Un chiffre du ministère du Travail est tombé hier soir, celui de la proportion de CDD en France. Vous savez, la France ce pays tâtillon, vérouillé, sclérosé... Au 4ème trimestre de 2013, 83,7% des entrées dans l'emploi se sont faites en contrat à durée déterminée. Et pourtant, le chômage a continué d'augmenter pour atteindre un record en mars dernier, bref : plus le marché de l'emploi est souple, plus il est dur. Nous voici donc à près de 84% des embauches en CDD contre 70% avant l'éclatement de la crise en 2008, dans un pays où, nous expliquent certains chefs d'entreprises et certains élus, il serait si difficile d'embaucher car il serait si dur de licencier. Comme si faciliter le divorce encourageait au mariage !
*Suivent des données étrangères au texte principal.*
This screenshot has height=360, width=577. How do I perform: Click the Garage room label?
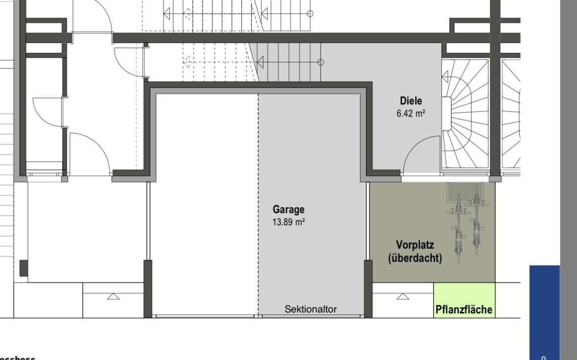coord(288,210)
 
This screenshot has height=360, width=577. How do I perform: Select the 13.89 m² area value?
coord(289,222)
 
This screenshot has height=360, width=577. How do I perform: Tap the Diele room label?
coord(411,101)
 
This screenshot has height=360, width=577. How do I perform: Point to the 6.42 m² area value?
coord(411,114)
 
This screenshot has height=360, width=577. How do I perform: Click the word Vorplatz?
coord(415,245)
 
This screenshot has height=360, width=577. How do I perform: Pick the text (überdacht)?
coord(415,258)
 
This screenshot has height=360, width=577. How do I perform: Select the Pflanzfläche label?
coord(464,310)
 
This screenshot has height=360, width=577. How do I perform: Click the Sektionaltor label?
coord(311,309)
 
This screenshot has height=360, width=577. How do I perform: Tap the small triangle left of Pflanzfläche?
coord(403,296)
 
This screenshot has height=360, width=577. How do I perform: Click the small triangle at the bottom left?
coord(113,296)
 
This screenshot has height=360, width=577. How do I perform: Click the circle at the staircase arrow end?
coord(321,62)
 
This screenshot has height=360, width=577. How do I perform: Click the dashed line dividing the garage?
coord(258,206)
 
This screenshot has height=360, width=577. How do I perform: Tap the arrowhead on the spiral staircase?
coord(445,77)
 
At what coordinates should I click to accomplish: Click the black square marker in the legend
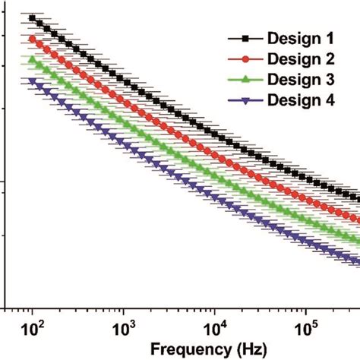point(245,37)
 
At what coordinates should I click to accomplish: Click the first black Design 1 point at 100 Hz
point(32,17)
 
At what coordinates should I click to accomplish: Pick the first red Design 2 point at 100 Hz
point(32,39)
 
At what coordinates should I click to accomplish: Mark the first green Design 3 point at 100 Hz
point(32,59)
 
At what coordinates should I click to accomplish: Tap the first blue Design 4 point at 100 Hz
point(32,81)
Aujourd'hui 1er mai, ce chiffre doit faire réfléchir les syndicats qui doivent faire un pas vers ces salariés au statut précaire. Car pour l'instant, les syndicats défendent avant tout et attirent surtout les CDI, les titulaires, ceux qui sont installés durablement dans l'entreprise, qui ont eu le temps d'appréhender leurs devoirs et leurs droits, ceux qui n'ont pas peur de se retrouver chômeurs à la fin de la semaine même s'ils se sont acquités de leur devoir. En revanche, comment se mobiliser efficacement pour le collègue qui passe ? Celui ou celle dont on ne connaît ni le nom ni l'histoire ? Comment cette personne pourrait-elle facilement aller voir le délégué du personnel voire manifester ou faire grève sans se dire "le chef ne va pas aimer et ne me renouvellera pas". Les syndiqués qui défileront tout à l'heure devront donc avoir cette donnée en tête : comment mieux protéger les CDI tout en fédérant les CDD ?
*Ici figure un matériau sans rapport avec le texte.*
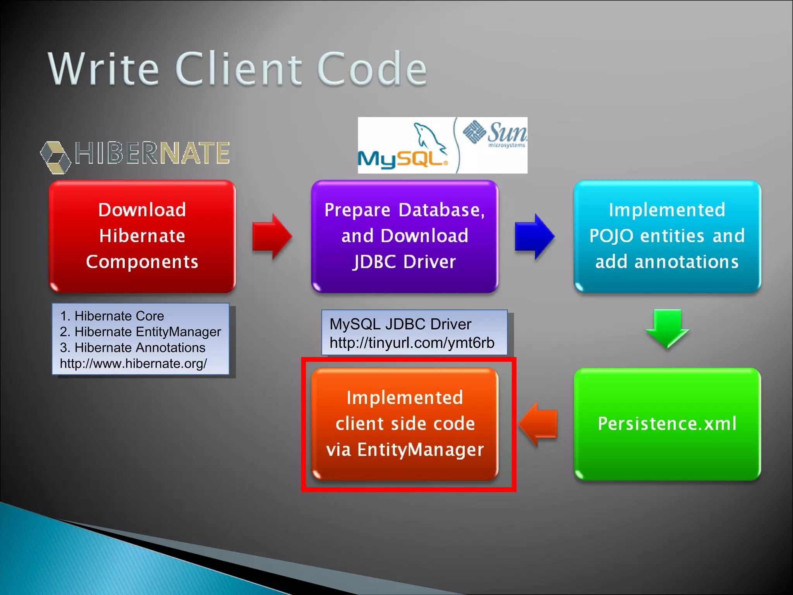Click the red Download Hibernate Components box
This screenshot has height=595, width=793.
coord(142,236)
Mais cette question est aussi celle des politiques. L'esprit du pacte de responsabilité consiste à alléger les cotisations et donner plus de souplesse aux entreprises en échange de contreparties et notamment d'embauches. Bien sûr, il y aura toujours besoin de CDD, pour des surcroîts d'activité, des absences à remplacer comme les congés maladies ou les congés maternités. Mais quand l'exception devient la norme et quand le discours ambiant pousse à généraliser l'exception, le gouvernement devrait y regarder à deux fois avant d'aller plus loin dans une flexi-sécurité très "flexi" et très peu "sécurité".

François Hollande, Manuel Valls et tous les autres ne doivent pas l'oublier, eux aussi sont en CDD.